E decidimos adoptar um novo costume. Por ideia e proposta do Félix, todos concordaram que é muito bonito que o pai e a mãe de cada criança plantem uma árvore por cada filho, à qual atribuirão naturalmente o nome do petiz. Na opinião do proponente, será uma maneira engraçada para deixarmos um marco desta nossa experiência e paralelamente começarmos a arborizar as imediações do casario e a praça onde contamos vir a ter um jardim. Só isto seria muito.

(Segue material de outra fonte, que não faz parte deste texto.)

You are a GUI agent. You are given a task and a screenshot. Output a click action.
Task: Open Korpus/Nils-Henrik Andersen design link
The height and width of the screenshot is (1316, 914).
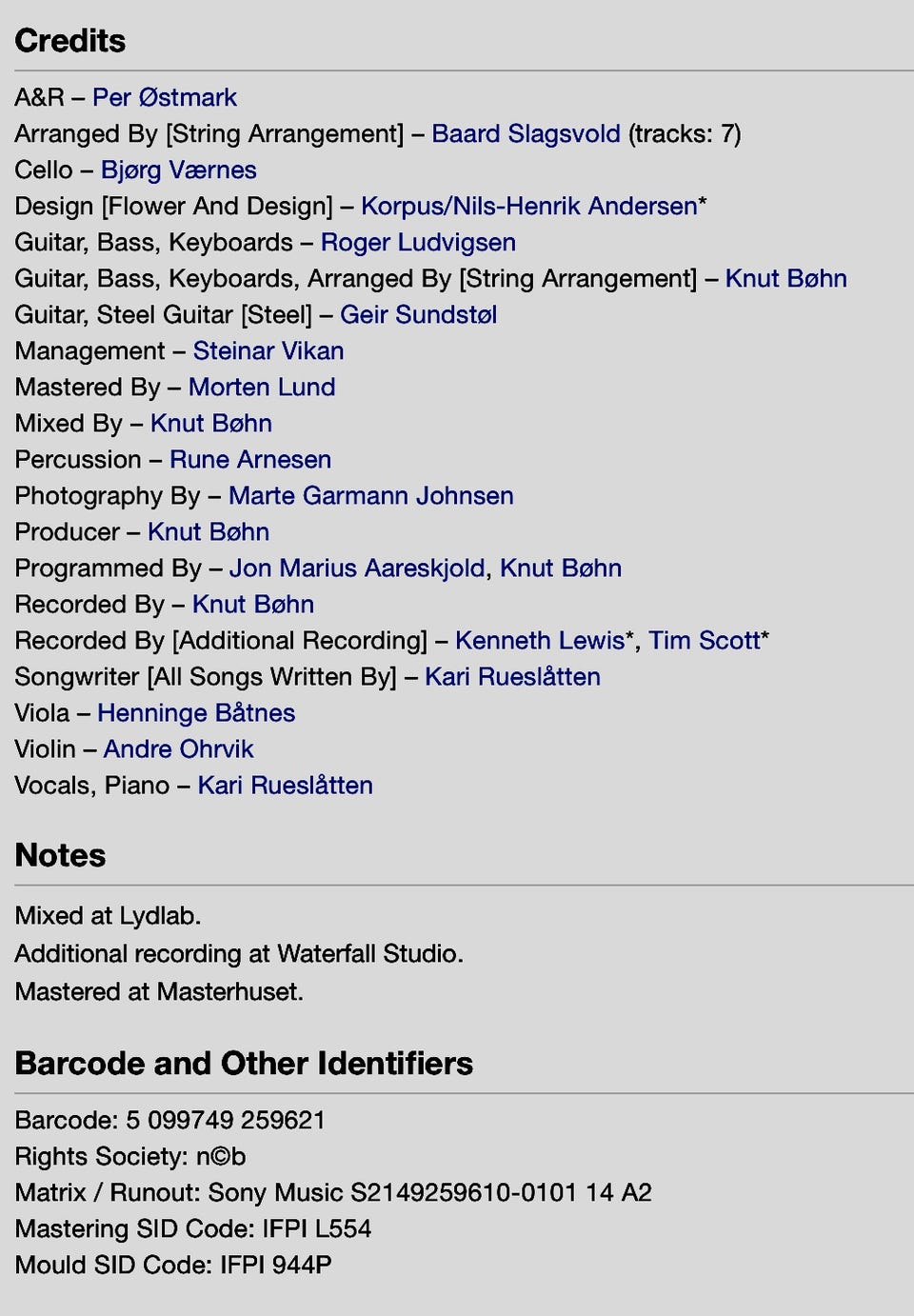(529, 206)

No entanto o Quico quis ir mais longe e sugeriu que deveríamos educar as crianças no sentido de, à medida que forem crescendo, virem a ser elas a tomar conta da árvore respectiva. Após uma acalorada conversa, todos concluíram que seria uma forma de incentivar o espírito e o sentido de trabalho e sacrifício e a responsabilidade entre os miúdos e miúdas e, porque não, também, o gosto pela Natureza, acrescento eu e ainda de lhes incutir e desenvolver a noção da cooperação pois, especialmente quando chegarem à idade de serem eles a fazerem a poda, tudo será mais fácil se trabalharem em conjunto e isto, não sem antes o terem comprovado pelas actividades mais simples de limparem o local e apanharem as folhas. Esse foi um serão que se prolongou até altas horas e no fim todos foram unânimes em dizer que gostaram do que ouviram e, em conformidade, decidiram vir a pô-lo em prática. Num destes últimos dias, o José Pedro foi a um horto perto de Lisboa comprar aquelas que serão as primeiras árvores desse projecto. Um dia teremos o bosque dos descendentes.
2 comentários:
"Um dia teremos o bosque dos descendentes."
Esta frase, com que concluis a crónica, fez-me lembrar Fernando Pessoa e Zeca na canção, Comboio descendente, que termina assim:
No comboio descendente
Mas que grande reinação!
Uns dormnindo, outros com sono,
E outros nem sim nem não
No comboio descendente
De Palmela a Portimão.
(de onde eu regressei)
Por grande reinação, gostei da tua piada, quando no final dizes:
...no fim todos foram unânimes...
Eu digo, por reinação, que as tuas crónicas são sempre uma surpresa inesperada...
Abraço,
António
É isso, tal e qual, quando as estrelas que nos poderiam levar a pensar são eclipsadas pelo grão de poeira que estava na lente.
Talvez só no comboio ascendente seja possível entender que a narradora tem a sua própria linguagem, a sua própria maneira de dizer e de escrever e mesmo as redundâncias, ou as aparentes redundâncias, ainda que evitáveis, como poderia ser de esperar, fazem parte da marca de água que distingue o discurso escrito de alguém que apenas se limita a desabafar no papel as vicissitudes do mundo em que vive e que vai contribuindo para pôr de pé. Provavelmente com a velocidade da descida, afinal é capaz de haver galáxias que passam despercebidas.
É como alguém disse um dia, a voar é que a gente se entende; o problema é que há passageiros que só por avião o conseguem fazer.